①では今回のプロボクシング・日中親善試合と筆者のボクシングと中国語が長年ミスマッチし続けて、20年の時を経てようやく交わったという話をしたが、②では実際のボクシングの試合について述べていきたい。

今回の日中国交正常化45周年と銘打たれた日中親善試合は、7対7の対抗試合ということになった。しかし中国側の面子を観ると、漢民族というより中国内陸部の新疆ウイグル人選手や台湾人選手もいて、こうした後楽園ホールという狭い世界でも中国という国は漢民族単一民族ではなく、多民族国家なのだ、ということを痛感した。

また、試合前日には東京ドーム内のスポーツバーで公開計量(体重計の後ろにはバニーガールのお姉さんもいた)。

会場も普段は閑古鳥が鳴くボクシング興行も、この日は7〜8割の入りがあり、リング周辺にもチャイナパワーがうねりを上げて進んできたのが分かる。

そうした中で、試合前に日中親善試合に出場する7×2=14選手がリング上に上がってコールされ、主催者側が中国人のファンをナショナリズムで煽り試合を盛り上げようと、派手な演出。

こうした中で、否が応でも高まってくる会場のボルテージ。

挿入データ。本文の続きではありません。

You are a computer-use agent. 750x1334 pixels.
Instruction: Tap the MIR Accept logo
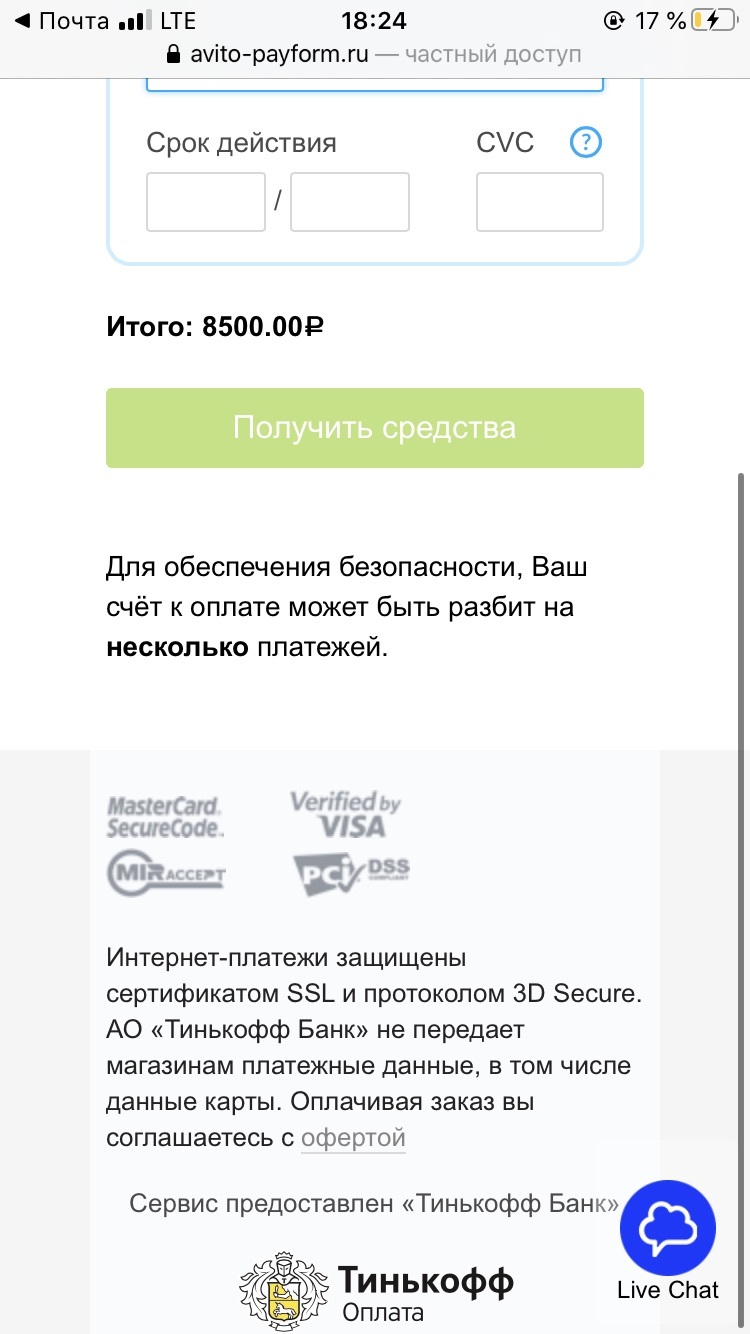point(166,874)
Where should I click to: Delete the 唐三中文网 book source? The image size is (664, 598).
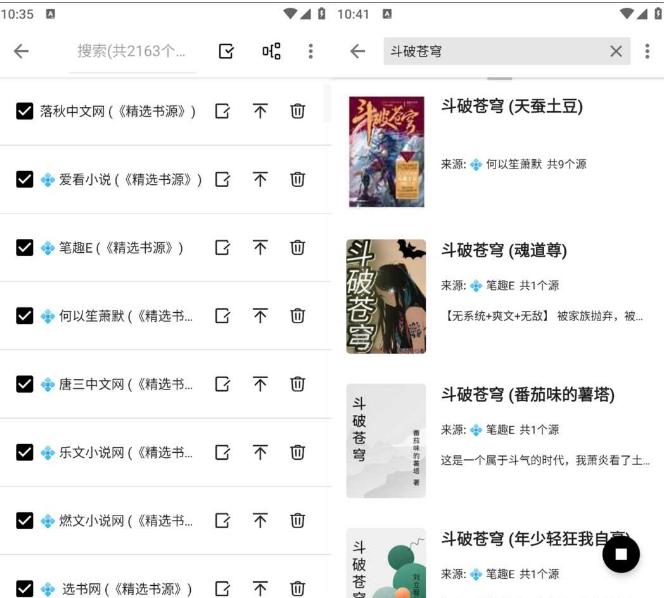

試合前には、ノンタイトル戦にもかかわらず、普段の興行にはないオーロラビジョンで出場する選手の練習映像や試合前のインタビューや日中両国の国家斉唱(中国国歌を生で聴いたのはこの日が初めてだった)など、まるで世界タイトルマッチ並の力の入れ具合。

そうした中でのプロボクシングの日中対抗戦。普段の冴えない興行からは一線を画したショービジネスの要素がふんだんに散りばめられた秋雨の後楽園ホール。